CHALLENGE =>
Reproduce the listing below word for word, keeping every line in its original order.

SUPPLIED MATERIAL =>
--------

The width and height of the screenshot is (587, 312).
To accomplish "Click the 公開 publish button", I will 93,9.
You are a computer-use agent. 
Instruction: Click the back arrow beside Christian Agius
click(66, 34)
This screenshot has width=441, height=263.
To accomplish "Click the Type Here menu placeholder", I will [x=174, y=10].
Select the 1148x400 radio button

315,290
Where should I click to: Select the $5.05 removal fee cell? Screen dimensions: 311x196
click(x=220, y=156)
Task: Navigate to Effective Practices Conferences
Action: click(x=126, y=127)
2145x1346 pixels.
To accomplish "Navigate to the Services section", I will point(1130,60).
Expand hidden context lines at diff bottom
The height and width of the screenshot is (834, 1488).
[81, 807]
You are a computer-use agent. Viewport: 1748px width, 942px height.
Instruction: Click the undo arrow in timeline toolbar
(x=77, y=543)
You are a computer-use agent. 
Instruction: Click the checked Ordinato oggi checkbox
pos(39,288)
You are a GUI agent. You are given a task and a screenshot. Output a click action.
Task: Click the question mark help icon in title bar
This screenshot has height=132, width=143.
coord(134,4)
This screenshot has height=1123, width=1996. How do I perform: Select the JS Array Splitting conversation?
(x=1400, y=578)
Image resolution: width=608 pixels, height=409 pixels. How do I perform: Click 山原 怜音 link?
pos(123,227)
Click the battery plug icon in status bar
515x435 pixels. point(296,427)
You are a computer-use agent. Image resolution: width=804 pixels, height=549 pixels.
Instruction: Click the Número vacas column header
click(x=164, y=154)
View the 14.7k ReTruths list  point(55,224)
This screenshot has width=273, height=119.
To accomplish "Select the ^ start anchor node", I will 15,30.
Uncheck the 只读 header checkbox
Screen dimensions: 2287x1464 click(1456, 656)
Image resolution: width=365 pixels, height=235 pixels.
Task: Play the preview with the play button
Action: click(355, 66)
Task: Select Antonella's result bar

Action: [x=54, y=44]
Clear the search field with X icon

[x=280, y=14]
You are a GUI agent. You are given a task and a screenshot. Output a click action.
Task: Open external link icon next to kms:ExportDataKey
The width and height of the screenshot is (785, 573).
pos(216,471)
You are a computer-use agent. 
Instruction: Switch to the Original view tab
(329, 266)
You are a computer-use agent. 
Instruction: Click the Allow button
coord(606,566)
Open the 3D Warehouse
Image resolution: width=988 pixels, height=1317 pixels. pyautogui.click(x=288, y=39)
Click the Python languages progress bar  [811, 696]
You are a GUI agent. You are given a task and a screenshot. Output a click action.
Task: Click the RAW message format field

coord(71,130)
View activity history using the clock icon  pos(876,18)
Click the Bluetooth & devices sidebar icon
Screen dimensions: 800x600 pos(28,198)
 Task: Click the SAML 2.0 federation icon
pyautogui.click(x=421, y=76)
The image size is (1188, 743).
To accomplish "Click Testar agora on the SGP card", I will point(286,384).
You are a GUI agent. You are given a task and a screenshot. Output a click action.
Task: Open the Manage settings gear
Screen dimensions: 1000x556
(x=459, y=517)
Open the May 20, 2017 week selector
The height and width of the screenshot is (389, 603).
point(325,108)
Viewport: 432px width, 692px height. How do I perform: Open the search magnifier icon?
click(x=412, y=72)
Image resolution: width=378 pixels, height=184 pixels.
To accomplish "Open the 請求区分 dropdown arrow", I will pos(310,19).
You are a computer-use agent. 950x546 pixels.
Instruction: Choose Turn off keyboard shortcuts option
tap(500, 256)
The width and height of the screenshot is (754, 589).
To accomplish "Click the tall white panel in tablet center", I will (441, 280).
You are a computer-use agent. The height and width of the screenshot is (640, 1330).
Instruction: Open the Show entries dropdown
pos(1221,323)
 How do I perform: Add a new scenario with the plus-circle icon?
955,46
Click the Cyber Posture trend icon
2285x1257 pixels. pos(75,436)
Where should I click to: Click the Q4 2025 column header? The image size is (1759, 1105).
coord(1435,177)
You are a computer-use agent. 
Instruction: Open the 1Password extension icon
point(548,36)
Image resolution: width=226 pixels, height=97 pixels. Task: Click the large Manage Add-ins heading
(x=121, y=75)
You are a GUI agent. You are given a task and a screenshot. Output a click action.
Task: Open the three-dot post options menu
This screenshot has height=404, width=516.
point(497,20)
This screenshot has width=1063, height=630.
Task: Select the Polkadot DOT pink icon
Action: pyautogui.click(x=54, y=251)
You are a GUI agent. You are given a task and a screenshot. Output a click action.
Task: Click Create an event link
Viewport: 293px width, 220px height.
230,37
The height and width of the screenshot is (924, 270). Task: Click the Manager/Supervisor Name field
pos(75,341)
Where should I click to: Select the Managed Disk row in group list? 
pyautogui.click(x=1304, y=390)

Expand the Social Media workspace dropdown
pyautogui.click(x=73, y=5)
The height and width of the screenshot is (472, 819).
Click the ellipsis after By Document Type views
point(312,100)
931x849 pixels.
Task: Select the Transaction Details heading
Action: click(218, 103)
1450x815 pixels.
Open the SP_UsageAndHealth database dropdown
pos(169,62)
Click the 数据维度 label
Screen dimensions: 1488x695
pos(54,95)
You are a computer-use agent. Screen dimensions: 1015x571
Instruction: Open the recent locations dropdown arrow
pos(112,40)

--------

EXPECTED OUTPUT =>
The width and height of the screenshot is (587, 312).
To accomplish "Click the 公開 publish button", I will 93,9.
You are a computer-use agent. 
Instruction: Click the back arrow beside Christian Agius
click(66, 34)
This screenshot has width=441, height=263.
To accomplish "Click the Type Here menu placeholder", I will [x=174, y=10].
Select the 1148x400 radio button

315,290
Where should I click to: Select the $5.05 removal fee cell? Screen dimensions: 311x196
click(x=220, y=156)
Task: Navigate to Effective Practices Conferences
Action: click(x=126, y=127)
2145x1346 pixels.
To accomplish "Navigate to the Services section", I will point(1130,60).
Expand hidden context lines at diff bottom
The height and width of the screenshot is (834, 1488).
[81, 807]
You are a computer-use agent. Viewport: 1748px width, 942px height.
Instruction: Click the undo arrow in timeline toolbar
(x=77, y=543)
You are a computer-use agent. 
Instruction: Click the checked Ordinato oggi checkbox
pos(39,288)
You are a GUI agent. You are given a task and a screenshot. Output a click action.
Task: Click the question mark help icon in title bar
This screenshot has height=132, width=143.
coord(134,4)
This screenshot has height=1123, width=1996. How do I perform: Select the JS Array Splitting conversation?
(x=1400, y=578)
Image resolution: width=608 pixels, height=409 pixels. How do I perform: Click 山原 怜音 link?
pos(123,227)
Click the battery plug icon in status bar
515x435 pixels. point(296,427)
You are a computer-use agent. Image resolution: width=804 pixels, height=549 pixels.
Instruction: Click the Número vacas column header
click(x=164, y=154)
View the 14.7k ReTruths list  point(55,224)
This screenshot has width=273, height=119.
To accomplish "Select the ^ start anchor node", I will 15,30.
Uncheck the 只读 header checkbox
Screen dimensions: 2287x1464 click(1456, 656)
Image resolution: width=365 pixels, height=235 pixels.
Task: Play the preview with the play button
Action: click(355, 66)
Task: Select Antonella's result bar

Action: [x=54, y=44]
Clear the search field with X icon

[x=280, y=14]
You are a GUI agent. You are given a task and a screenshot. Output a click action.
Task: Open external link icon next to kms:ExportDataKey
The width and height of the screenshot is (785, 573).
pos(216,471)
You are a computer-use agent. 
Instruction: Switch to the Original view tab
(329, 266)
You are a computer-use agent. 
Instruction: Click the Allow button
coord(606,566)
Open the 3D Warehouse
Image resolution: width=988 pixels, height=1317 pixels. pyautogui.click(x=288, y=39)
Click the Python languages progress bar  [811, 696]
You are a GUI agent. You are given a task and a screenshot. Output a click action.
Task: Click the RAW message format field

coord(71,130)
View activity history using the clock icon  pos(876,18)
Click the Bluetooth & devices sidebar icon
Screen dimensions: 800x600 pos(28,198)
 Task: Click the SAML 2.0 federation icon
pyautogui.click(x=421, y=76)
The image size is (1188, 743).
To accomplish "Click Testar agora on the SGP card", I will point(286,384).
You are a GUI agent. You are given a task and a screenshot. Output a click action.
Task: Open the Manage settings gear
Screen dimensions: 1000x556
(x=459, y=517)
Open the May 20, 2017 week selector
The height and width of the screenshot is (389, 603).
point(325,108)
Viewport: 432px width, 692px height. How do I perform: Open the search magnifier icon?
click(x=412, y=72)
Image resolution: width=378 pixels, height=184 pixels.
To accomplish "Open the 請求区分 dropdown arrow", I will pos(310,19).
You are a computer-use agent. 950x546 pixels.
Instruction: Choose Turn off keyboard shortcuts option
tap(500, 256)
The width and height of the screenshot is (754, 589).
To accomplish "Click the tall white panel in tablet center", I will (441, 280).
You are a computer-use agent. The height and width of the screenshot is (640, 1330).
Instruction: Open the Show entries dropdown
pos(1221,323)
 How do I perform: Add a new scenario with the plus-circle icon?
955,46
Click the Cyber Posture trend icon
2285x1257 pixels. pos(75,436)
Where should I click to: Click the Q4 2025 column header? The image size is (1759, 1105).
coord(1435,177)
You are a computer-use agent. 
Instruction: Open the 1Password extension icon
point(548,36)
Image resolution: width=226 pixels, height=97 pixels. Task: Click the large Manage Add-ins heading
(x=121, y=75)
You are a GUI agent. You are given a task and a screenshot. Output a click action.
Task: Open the three-dot post options menu
This screenshot has height=404, width=516.
point(497,20)
This screenshot has width=1063, height=630.
Task: Select the Polkadot DOT pink icon
Action: pyautogui.click(x=54, y=251)
You are a GUI agent. You are given a task and a screenshot. Output a click action.
Task: Click Create an event link
Viewport: 293px width, 220px height.
230,37
The height and width of the screenshot is (924, 270). Task: Click the Manager/Supervisor Name field
pos(75,341)
Where should I click to: Select the Managed Disk row in group list? 
pyautogui.click(x=1304, y=390)

Expand the Social Media workspace dropdown
pyautogui.click(x=73, y=5)
The height and width of the screenshot is (472, 819).
Click the ellipsis after By Document Type views
point(312,100)
931x849 pixels.
Task: Select the Transaction Details heading
Action: click(218, 103)
1450x815 pixels.
Open the SP_UsageAndHealth database dropdown
pos(169,62)
Click the 数据维度 label
Screen dimensions: 1488x695
pos(54,95)
You are a computer-use agent. Screen dimensions: 1015x571
Instruction: Open the recent locations dropdown arrow
pos(112,40)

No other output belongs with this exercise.